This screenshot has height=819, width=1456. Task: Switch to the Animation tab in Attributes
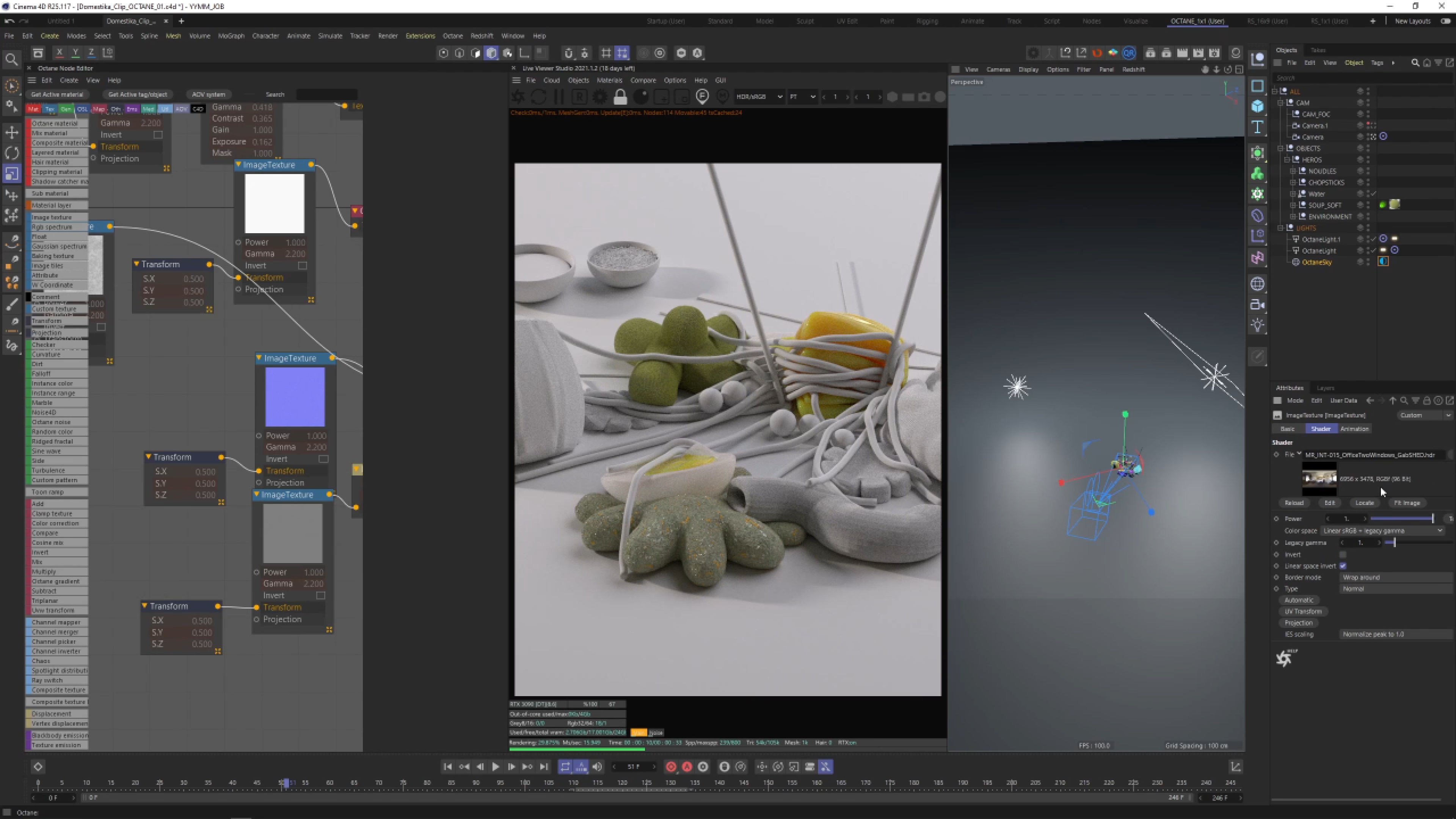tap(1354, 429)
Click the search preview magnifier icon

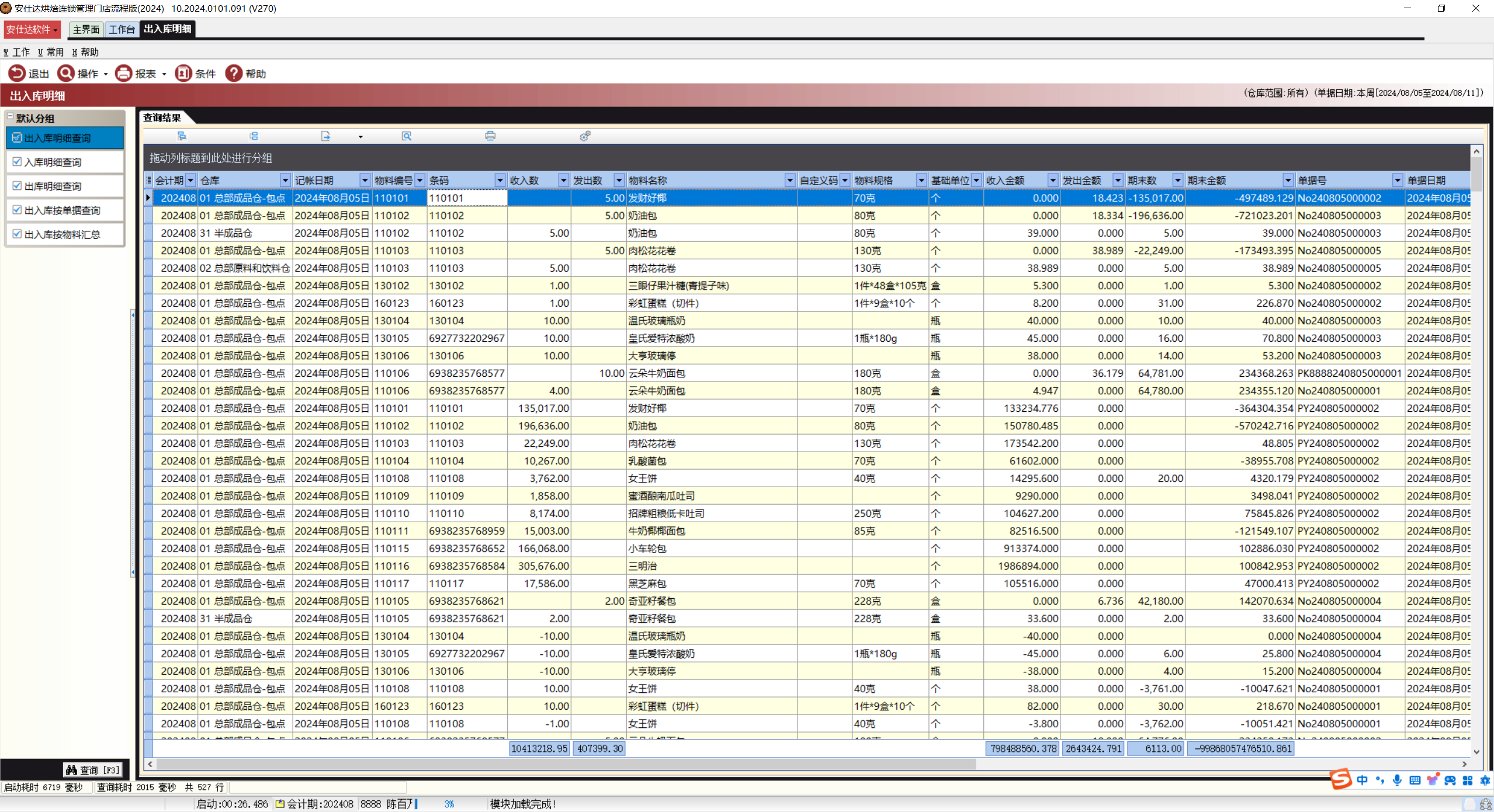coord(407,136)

...

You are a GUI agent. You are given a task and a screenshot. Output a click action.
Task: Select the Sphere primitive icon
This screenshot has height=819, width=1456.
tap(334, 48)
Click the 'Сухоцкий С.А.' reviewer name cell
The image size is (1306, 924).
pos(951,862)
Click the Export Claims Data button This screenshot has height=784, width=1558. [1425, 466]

* * *

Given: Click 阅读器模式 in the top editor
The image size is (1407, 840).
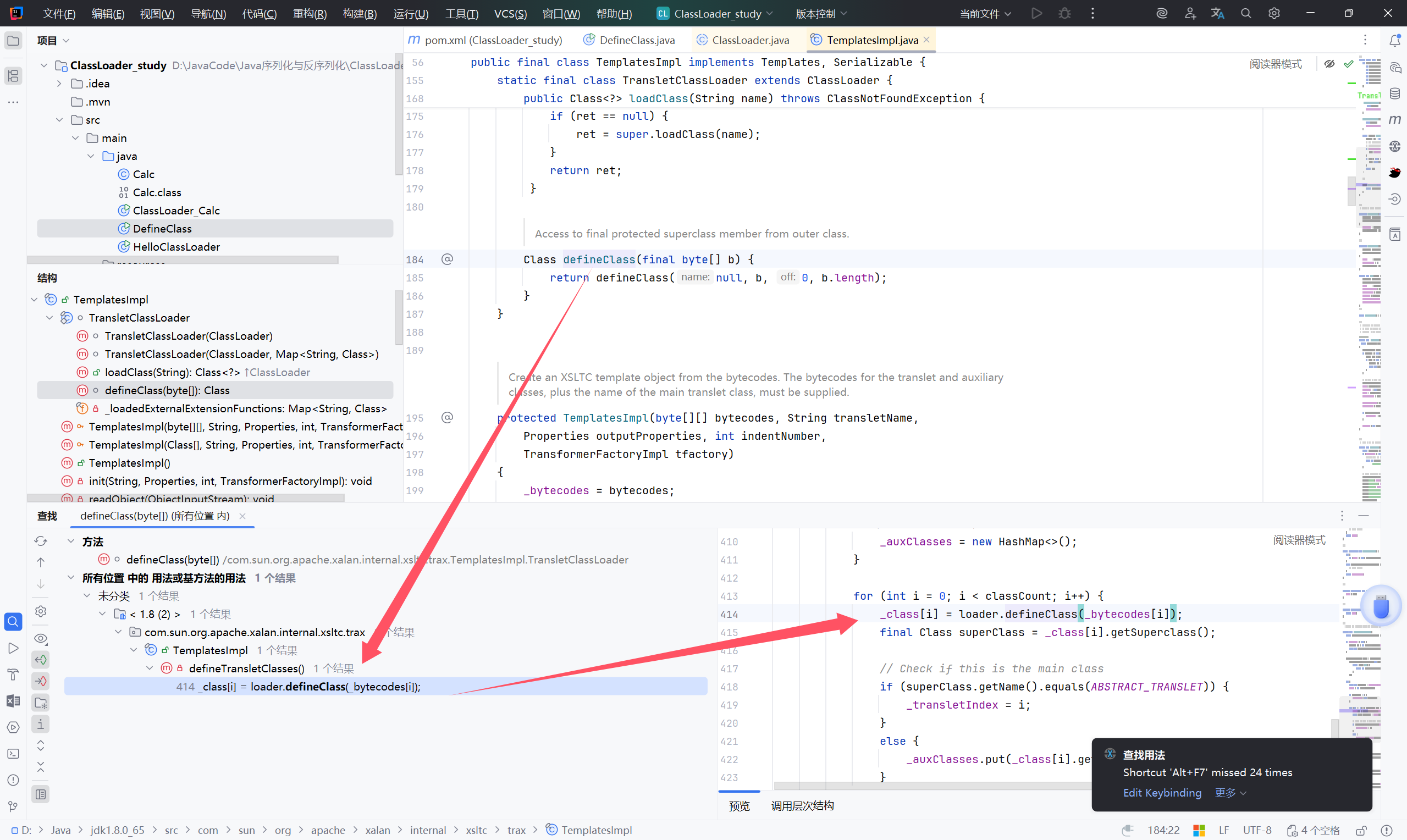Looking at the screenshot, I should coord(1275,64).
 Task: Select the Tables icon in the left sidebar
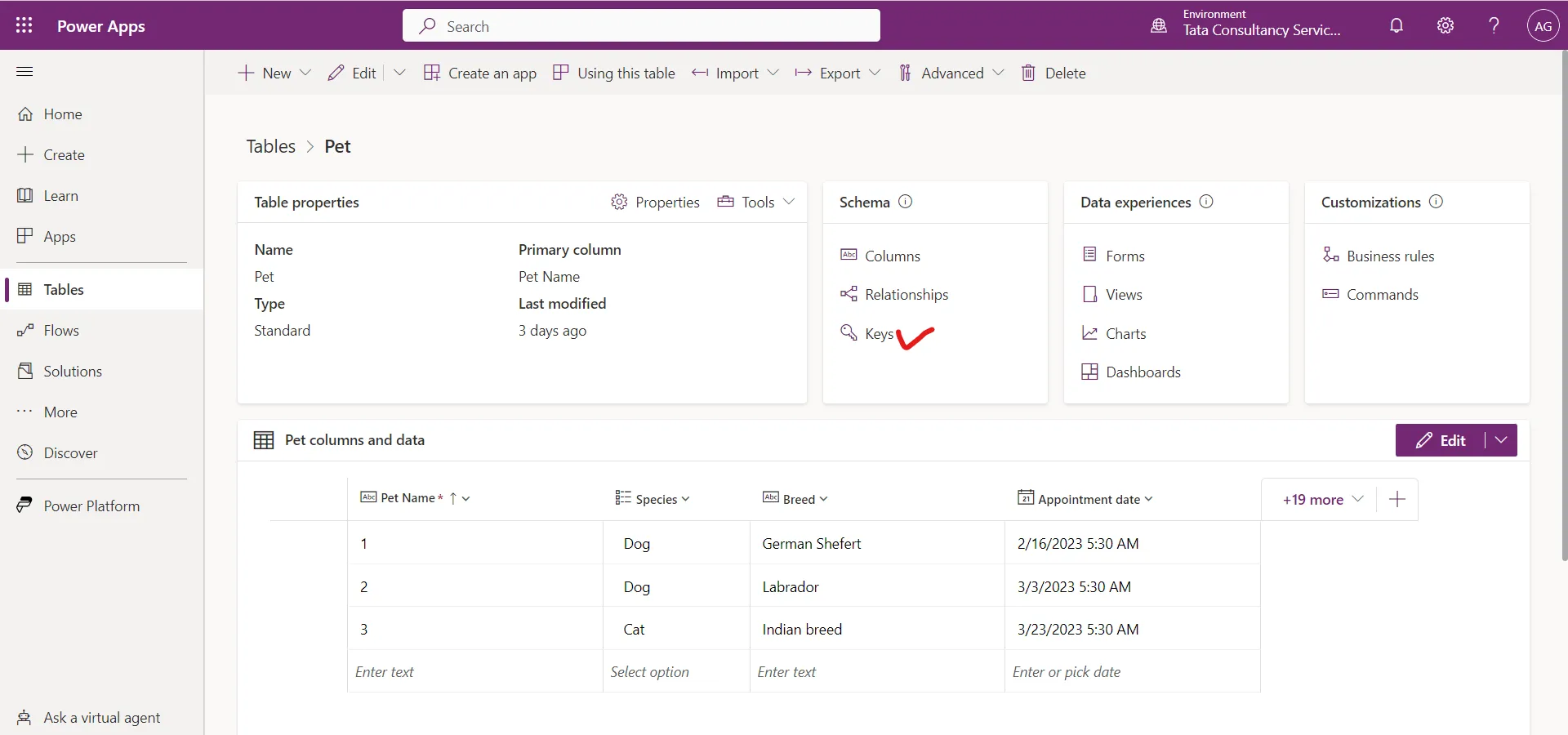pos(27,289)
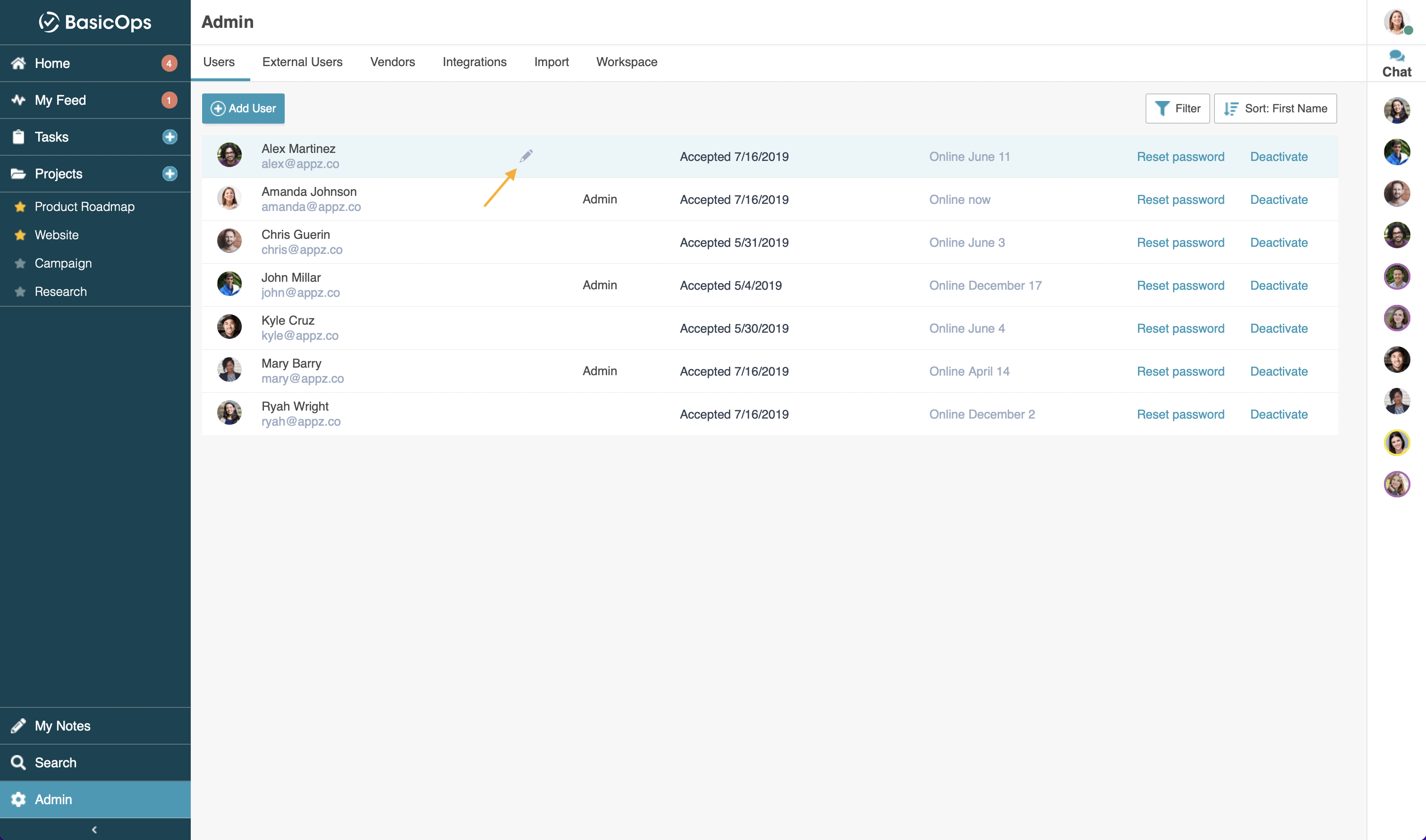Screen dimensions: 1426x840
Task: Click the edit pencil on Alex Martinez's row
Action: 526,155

**EXERCISE PROMPT**
Set down again, word for word, the stretch of records from the line with "Task: Select the Sphere primitive icon" to the line with "Click the Export", both of those lines included.

**RESPONSE**
Task: Select the Sphere primitive icon
This screenshot has height=819, width=1456.
tap(334, 48)
Click the 'Сухоцкий С.А.' reviewer name cell
The image size is (1306, 924).
pos(951,862)
Click the Export Claims Data button This screenshot has height=784, width=1558. [1425, 466]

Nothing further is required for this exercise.